Stored data entries

-- START --

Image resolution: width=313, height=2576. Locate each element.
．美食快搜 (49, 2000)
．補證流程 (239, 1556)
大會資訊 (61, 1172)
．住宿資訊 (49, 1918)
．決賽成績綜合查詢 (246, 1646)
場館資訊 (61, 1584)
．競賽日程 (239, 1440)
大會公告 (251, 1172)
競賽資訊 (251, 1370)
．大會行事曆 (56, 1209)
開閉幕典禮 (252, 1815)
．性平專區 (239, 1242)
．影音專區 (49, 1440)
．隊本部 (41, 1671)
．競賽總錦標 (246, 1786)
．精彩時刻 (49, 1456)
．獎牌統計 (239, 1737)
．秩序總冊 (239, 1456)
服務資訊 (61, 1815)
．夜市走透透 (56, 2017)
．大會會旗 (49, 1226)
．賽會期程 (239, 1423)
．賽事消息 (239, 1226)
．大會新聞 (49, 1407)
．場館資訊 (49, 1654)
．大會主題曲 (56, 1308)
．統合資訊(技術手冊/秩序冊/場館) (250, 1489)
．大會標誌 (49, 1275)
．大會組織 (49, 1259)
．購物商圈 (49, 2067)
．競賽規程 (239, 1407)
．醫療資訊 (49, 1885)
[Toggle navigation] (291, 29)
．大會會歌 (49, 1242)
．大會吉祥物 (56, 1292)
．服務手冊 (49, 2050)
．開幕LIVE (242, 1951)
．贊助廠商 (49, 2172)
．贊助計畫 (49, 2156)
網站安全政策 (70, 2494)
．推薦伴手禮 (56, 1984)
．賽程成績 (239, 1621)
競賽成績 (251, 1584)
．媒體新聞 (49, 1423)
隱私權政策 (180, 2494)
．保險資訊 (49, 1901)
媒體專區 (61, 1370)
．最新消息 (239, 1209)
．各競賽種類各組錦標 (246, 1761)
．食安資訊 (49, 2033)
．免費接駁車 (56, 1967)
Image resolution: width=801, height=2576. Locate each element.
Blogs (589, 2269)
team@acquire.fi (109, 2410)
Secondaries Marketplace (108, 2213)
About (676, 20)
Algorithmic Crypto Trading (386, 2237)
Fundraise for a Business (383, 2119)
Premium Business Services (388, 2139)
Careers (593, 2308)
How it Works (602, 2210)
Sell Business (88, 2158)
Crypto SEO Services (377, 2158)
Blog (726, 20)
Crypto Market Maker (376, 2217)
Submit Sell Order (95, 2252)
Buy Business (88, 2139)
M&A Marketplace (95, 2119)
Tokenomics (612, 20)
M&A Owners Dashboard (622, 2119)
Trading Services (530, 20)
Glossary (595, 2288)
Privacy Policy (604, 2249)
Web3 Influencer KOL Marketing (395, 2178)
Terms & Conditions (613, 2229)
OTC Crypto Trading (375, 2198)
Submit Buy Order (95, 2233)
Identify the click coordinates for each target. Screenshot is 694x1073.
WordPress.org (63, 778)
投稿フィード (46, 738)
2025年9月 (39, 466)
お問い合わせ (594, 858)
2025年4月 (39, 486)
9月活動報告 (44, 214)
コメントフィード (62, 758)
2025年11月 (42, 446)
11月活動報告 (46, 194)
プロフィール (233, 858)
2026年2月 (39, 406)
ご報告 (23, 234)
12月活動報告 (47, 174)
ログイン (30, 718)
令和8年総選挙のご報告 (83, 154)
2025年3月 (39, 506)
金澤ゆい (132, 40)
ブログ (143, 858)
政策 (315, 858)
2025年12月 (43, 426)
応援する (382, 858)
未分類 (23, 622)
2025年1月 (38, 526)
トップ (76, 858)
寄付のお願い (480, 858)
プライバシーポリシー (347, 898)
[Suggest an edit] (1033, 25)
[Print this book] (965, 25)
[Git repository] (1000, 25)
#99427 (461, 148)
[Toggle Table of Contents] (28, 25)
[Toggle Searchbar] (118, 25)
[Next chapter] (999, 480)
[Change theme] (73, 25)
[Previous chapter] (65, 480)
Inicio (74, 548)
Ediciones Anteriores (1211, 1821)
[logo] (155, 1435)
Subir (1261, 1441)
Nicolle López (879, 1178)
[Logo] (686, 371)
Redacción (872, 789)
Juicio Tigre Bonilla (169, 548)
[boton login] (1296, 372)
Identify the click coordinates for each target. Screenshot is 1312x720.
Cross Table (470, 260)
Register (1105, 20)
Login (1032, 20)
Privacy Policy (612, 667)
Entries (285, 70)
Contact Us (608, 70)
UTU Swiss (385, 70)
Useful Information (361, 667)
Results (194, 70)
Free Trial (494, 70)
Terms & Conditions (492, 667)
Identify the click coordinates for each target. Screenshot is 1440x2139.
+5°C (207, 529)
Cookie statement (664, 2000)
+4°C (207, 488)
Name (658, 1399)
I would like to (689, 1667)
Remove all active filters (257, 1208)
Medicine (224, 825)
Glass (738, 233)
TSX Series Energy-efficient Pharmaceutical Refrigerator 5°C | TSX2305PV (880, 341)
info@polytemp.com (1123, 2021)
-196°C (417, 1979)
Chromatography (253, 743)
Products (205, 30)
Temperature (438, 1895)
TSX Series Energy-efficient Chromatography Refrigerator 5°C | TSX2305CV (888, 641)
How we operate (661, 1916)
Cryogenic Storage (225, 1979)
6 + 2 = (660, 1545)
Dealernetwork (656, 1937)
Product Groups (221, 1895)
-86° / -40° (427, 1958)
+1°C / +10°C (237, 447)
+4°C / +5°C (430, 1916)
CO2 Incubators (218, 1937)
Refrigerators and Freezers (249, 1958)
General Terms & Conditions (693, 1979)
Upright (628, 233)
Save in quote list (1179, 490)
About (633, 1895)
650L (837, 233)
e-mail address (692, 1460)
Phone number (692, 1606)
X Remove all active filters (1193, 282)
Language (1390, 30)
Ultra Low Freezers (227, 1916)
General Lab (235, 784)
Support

-- END --

* What is required
Copy the lines above from the one with "応援する (382, 858)" to the one with "Subir (1261, 1441)", including both of those lines, without changing anything.

* Output of the task
応援する (382, 858)
未分類 (23, 622)
2025年1月 (38, 526)
トップ (76, 858)
寄付のお願い (480, 858)
プライバシーポリシー (347, 898)
[Suggest an edit] (1033, 25)
[Print this book] (965, 25)
[Git repository] (1000, 25)
#99427 (461, 148)
[Toggle Table of Contents] (28, 25)
[Toggle Searchbar] (118, 25)
[Next chapter] (999, 480)
[Change theme] (73, 25)
[Previous chapter] (65, 480)
Inicio (74, 548)
Ediciones Anteriores (1211, 1821)
[logo] (155, 1435)
Subir (1261, 1441)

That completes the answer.